---- TASK MATERIAL

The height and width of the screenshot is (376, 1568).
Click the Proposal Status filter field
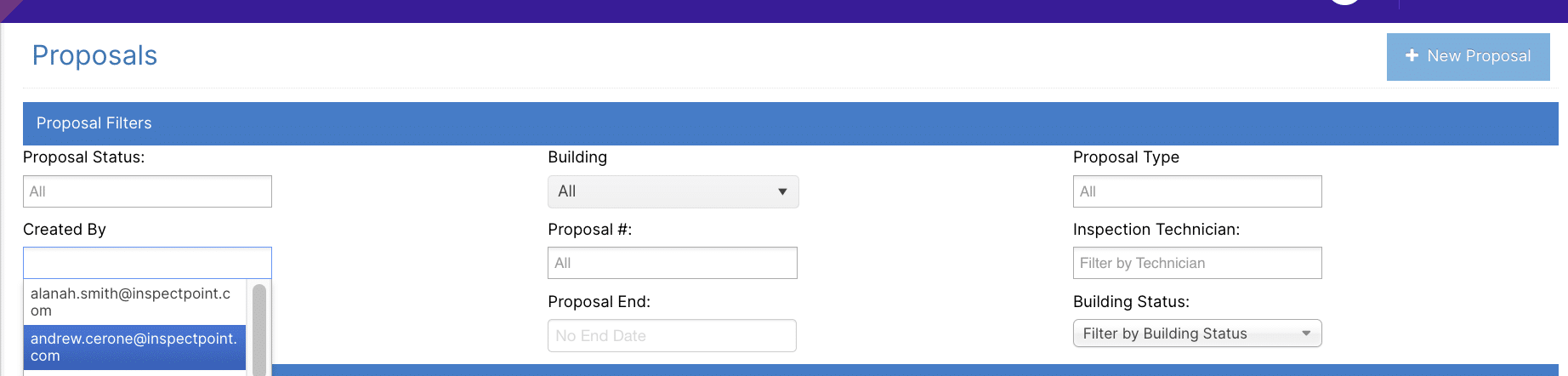click(x=147, y=191)
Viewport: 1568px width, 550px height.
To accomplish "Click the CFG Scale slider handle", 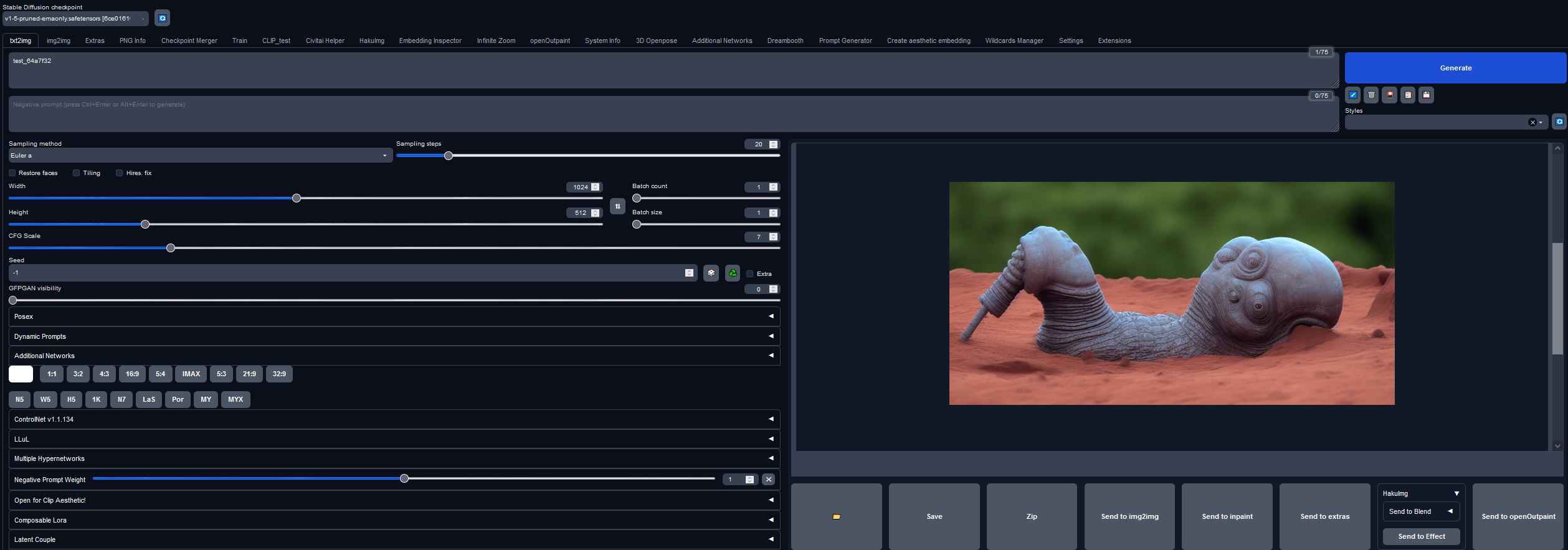I will coord(171,248).
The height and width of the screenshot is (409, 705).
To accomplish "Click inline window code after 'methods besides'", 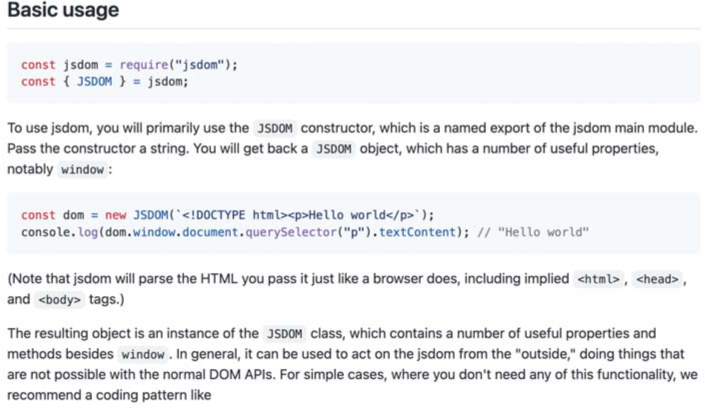I will [142, 354].
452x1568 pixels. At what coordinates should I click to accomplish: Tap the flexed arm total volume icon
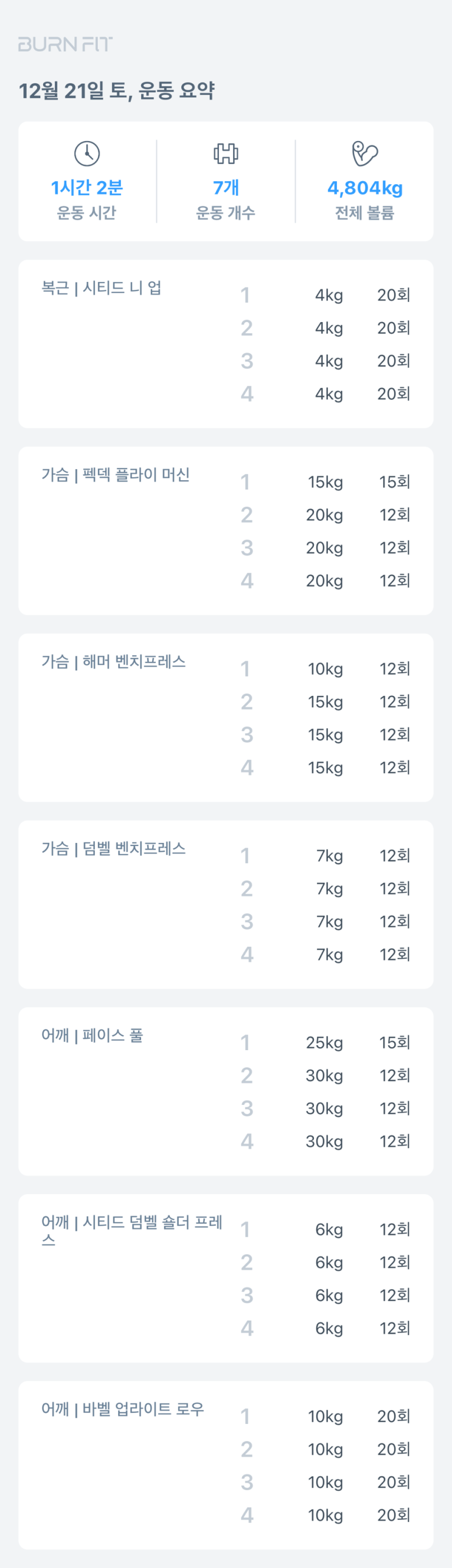pyautogui.click(x=365, y=153)
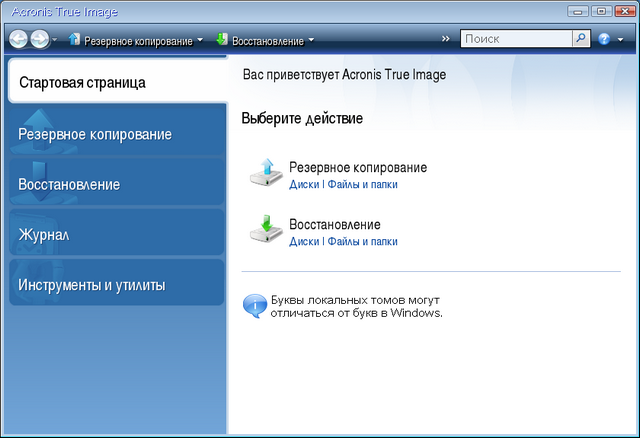
Task: Click the Диски link under Резервное копирование
Action: [304, 184]
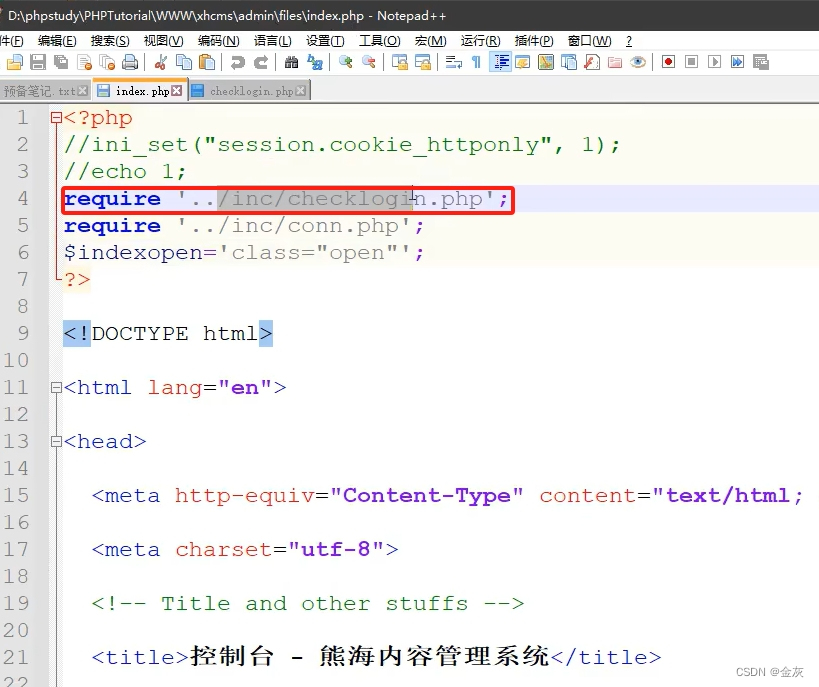The width and height of the screenshot is (819, 687).
Task: Collapse the PHP code fold at line 1
Action: pyautogui.click(x=57, y=117)
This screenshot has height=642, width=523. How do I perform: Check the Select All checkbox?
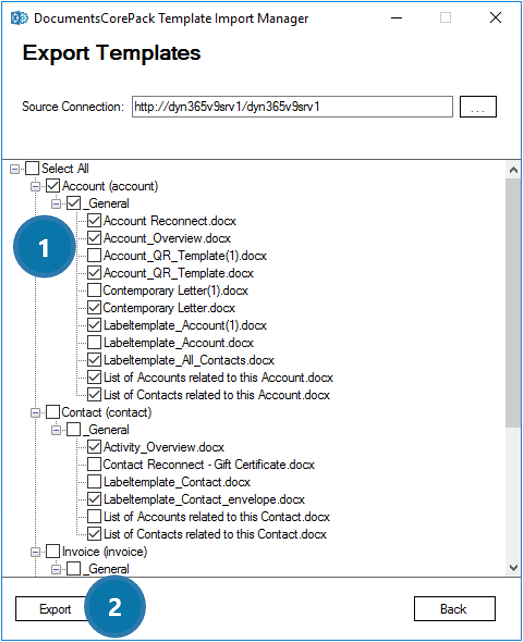tap(32, 168)
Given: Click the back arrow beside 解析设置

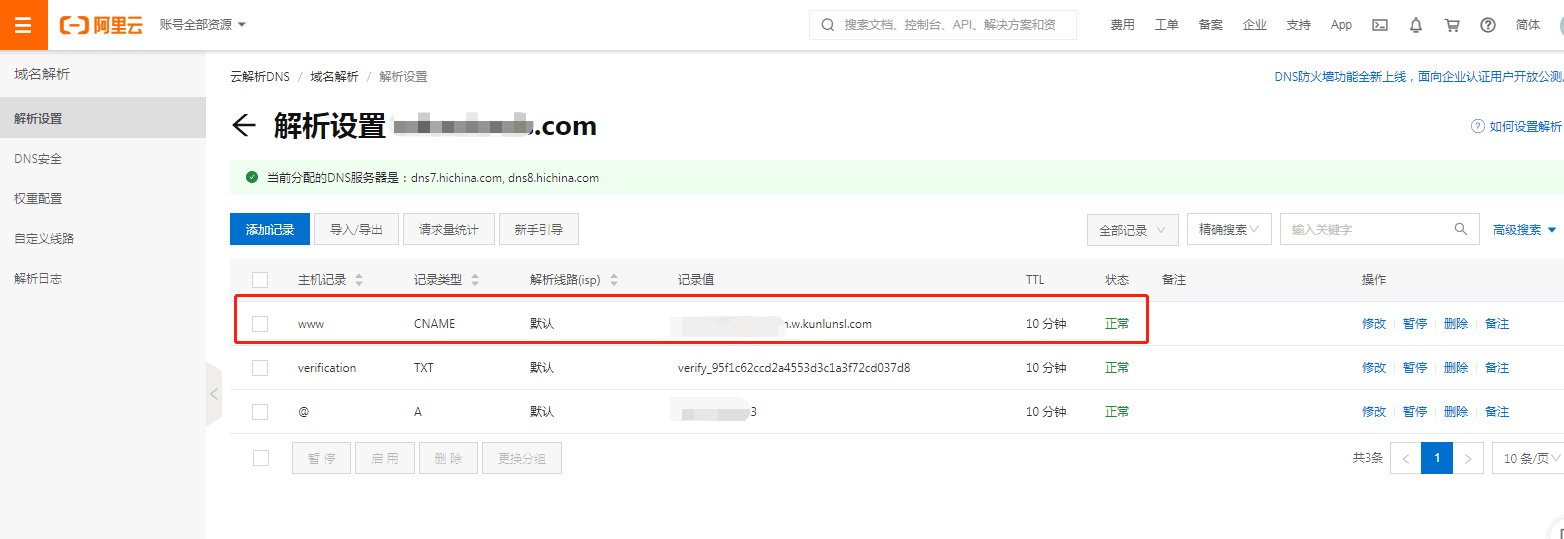Looking at the screenshot, I should point(243,126).
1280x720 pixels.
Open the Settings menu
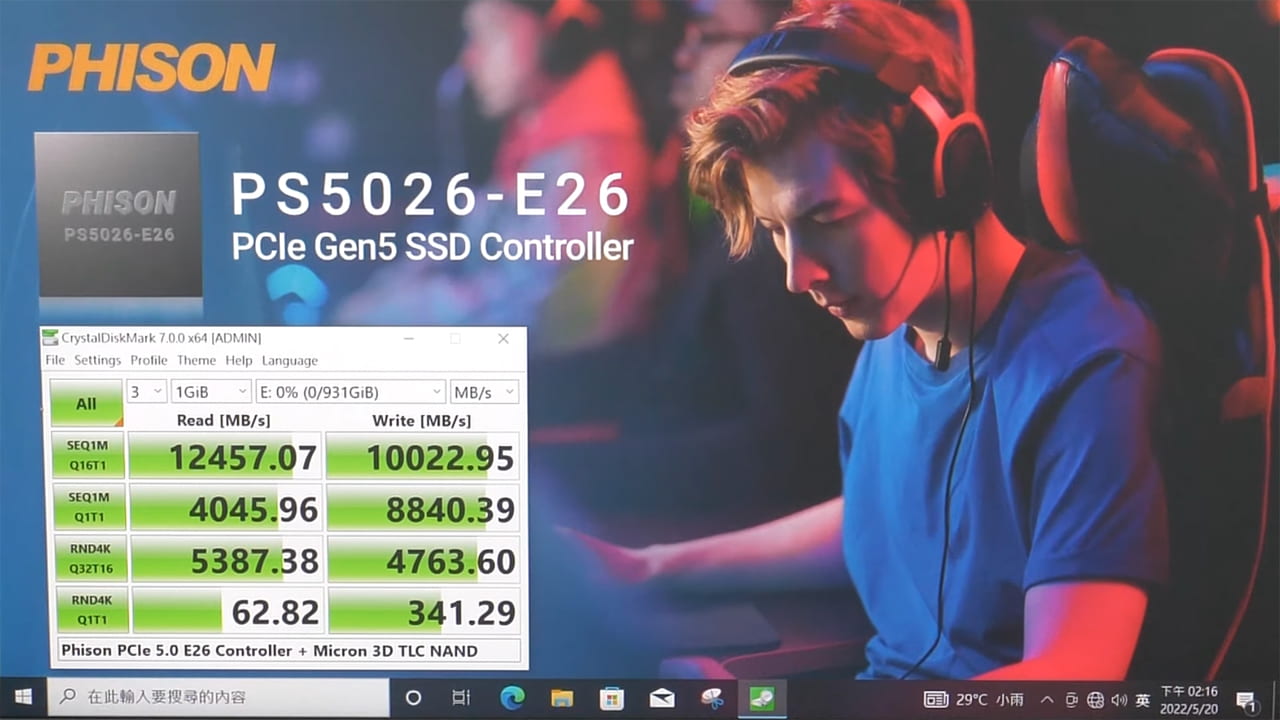[98, 360]
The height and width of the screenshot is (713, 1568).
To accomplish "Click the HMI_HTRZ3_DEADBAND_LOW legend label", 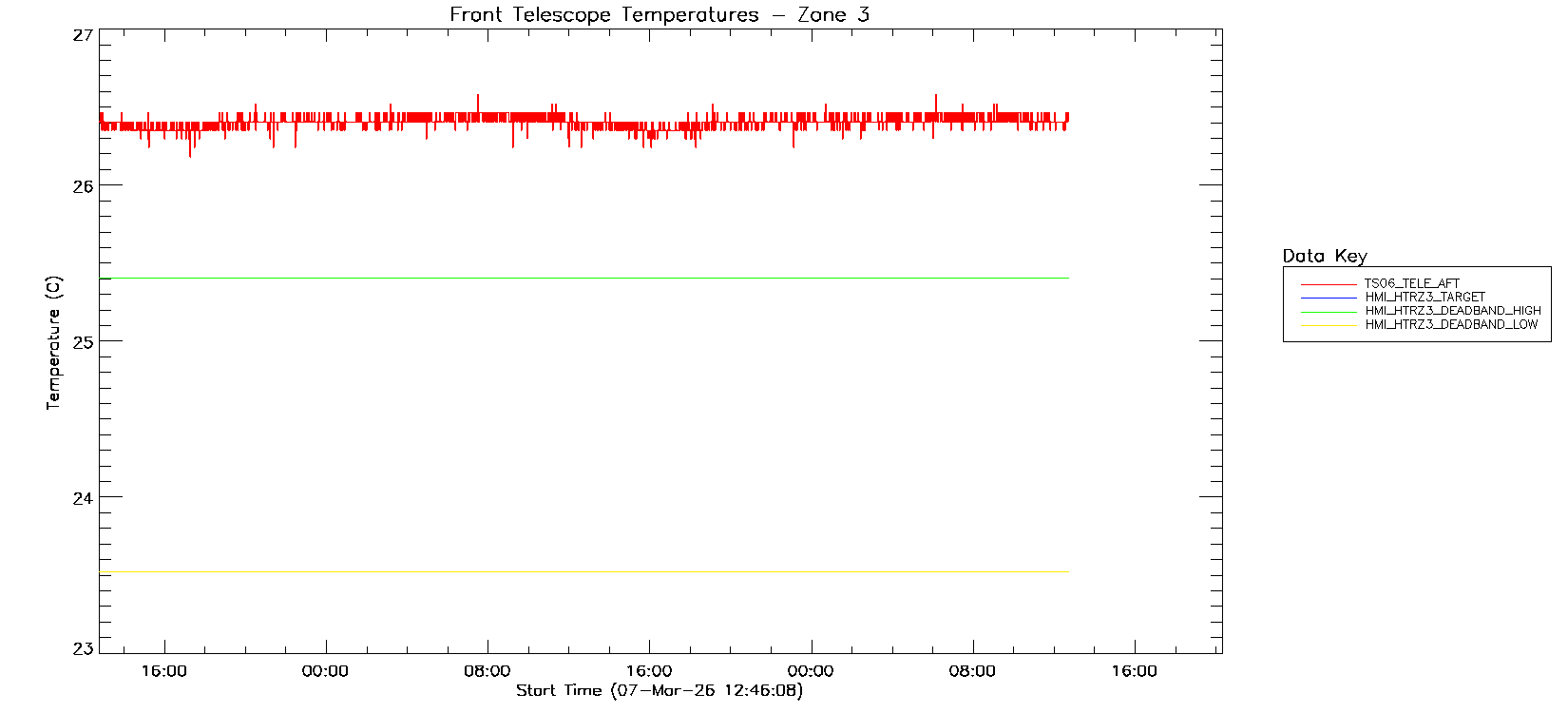I will pos(1451,324).
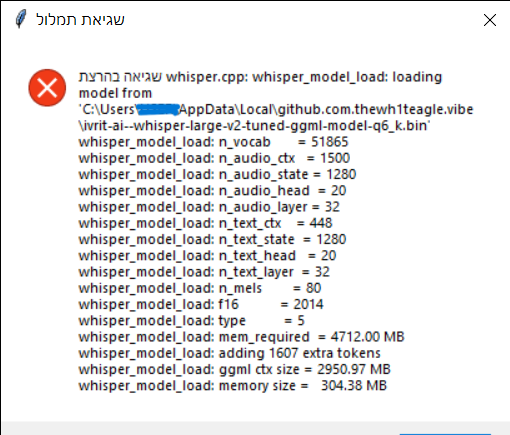Click the ggml ctx size = 2950.97 MB line
This screenshot has width=510, height=435.
tap(234, 370)
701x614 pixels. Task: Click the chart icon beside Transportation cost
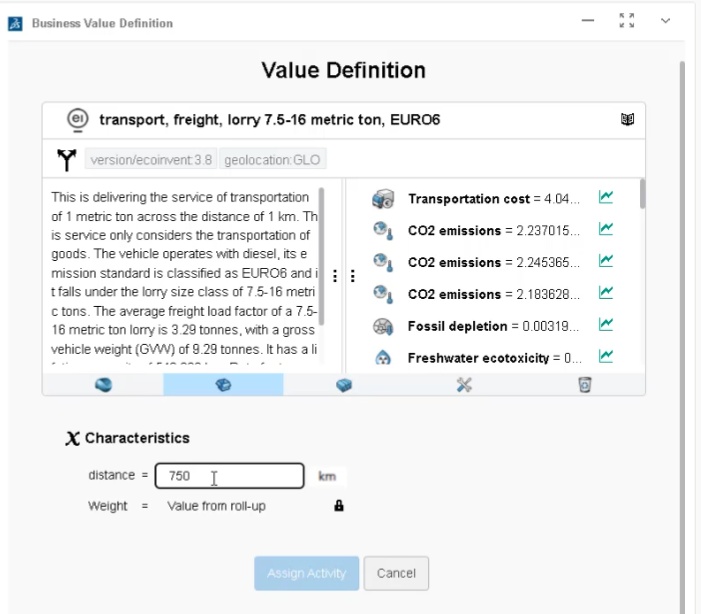[x=605, y=198]
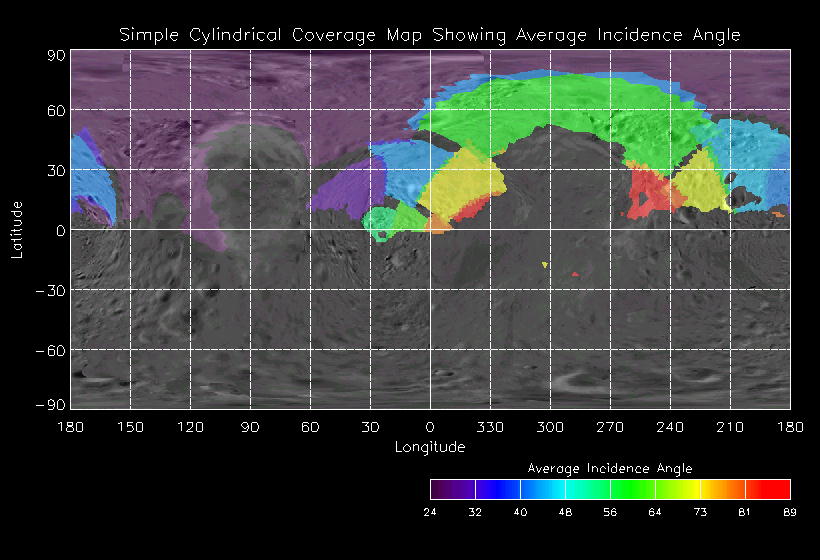Pick the dark blue segment of the color bar
820x560 pixels.
497,489
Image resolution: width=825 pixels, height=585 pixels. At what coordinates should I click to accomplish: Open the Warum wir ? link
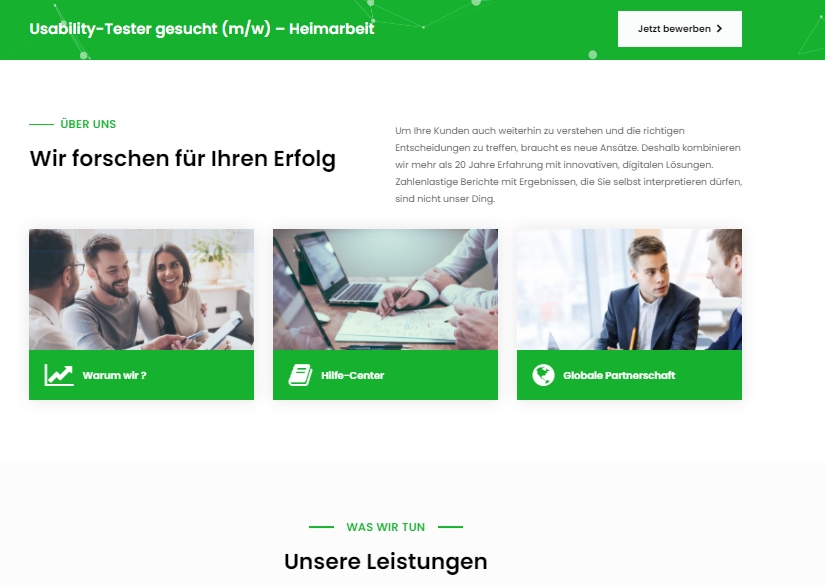coord(114,376)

--------

**WHAT YOU SHOULD DO:** Starting at the line that contains "Image resolution: width=825", reproduce every line through the last one in the records exactly, and omit all pictures.

**PROBLEM SOLUTION:**
Image resolution: width=825 pixels, height=585 pixels. At what coordinates should I click to accomplish: Open the Warum wir ? link
coord(114,376)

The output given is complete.